It’s been about 4 years since the spectacular total solar eclipse of 2017 that swept from Oregon, across the United States, through the middle of Missouri, on to South Carolina, and out into the Atlantic Ocean. It was the first total solar eclipse to touch the contiguous 48 states in 38 years, and the first since 1918 to go from coast to coast.
Remember? The weather was clear for most in the path of totality, and millions of people looked to the skies to witness the moon creep across and cover the sun. We witnessed the bright flash of the diamond ring as the sun sank into darkness, and we observed the glowing streamers of the sun’s outer atmosphere. Yes, it got dark. Animals became restless and changed their behaviors. Birds went to roost, and insects sang. But it wasn’t what most of us had imagined, it was different, and it was better. Words and predictions cannot convey the feeling of a total solar eclipse.

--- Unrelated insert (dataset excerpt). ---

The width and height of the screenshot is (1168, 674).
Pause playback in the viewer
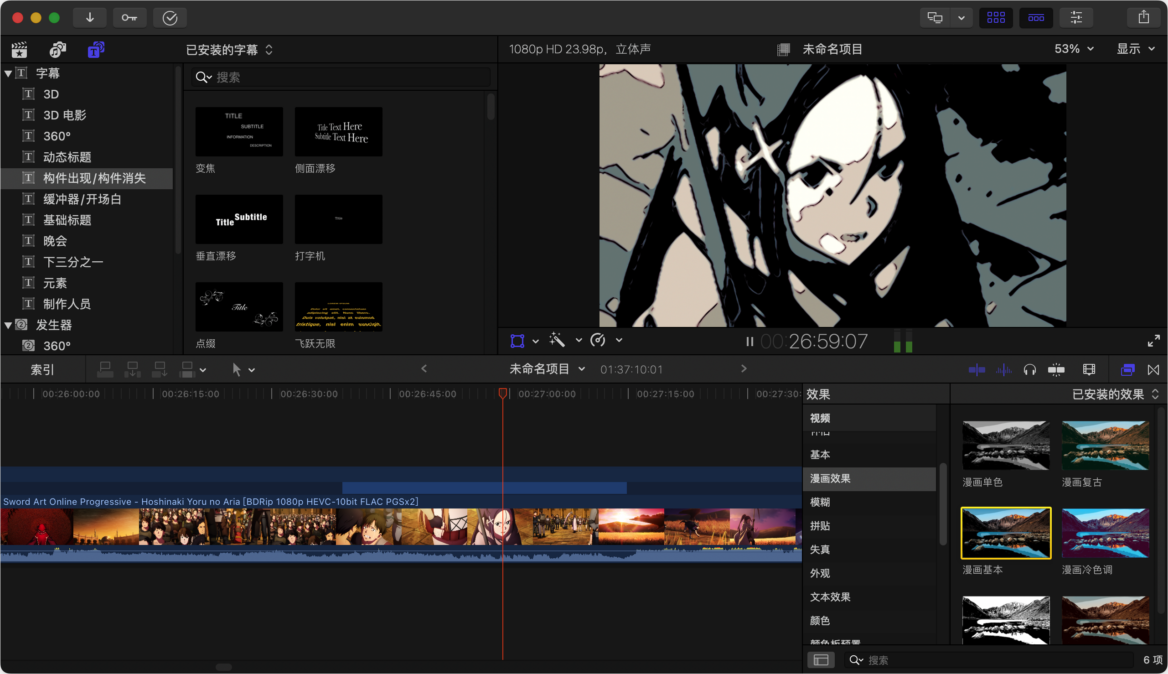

On April 8, 2024, Missouri will once again be in the path of totality, which will cut across the Southeast part of the state, through such towns as West Plains, Poplar Bluff, and Cape Girardeau. This time the sun’s shadow will start in Mexico and sweep northeast, entering Texas, moving across the Heartland through Oklahoma, Arkansas, Missouri and Illinois, then on through Indiana, Ohio, and up into the northeast, completing its journey in Canada. This time the path of totality will be wider, the duration of totality will be longer, and the number of people residing within the band of totality will be nearly three times as great as in 2017.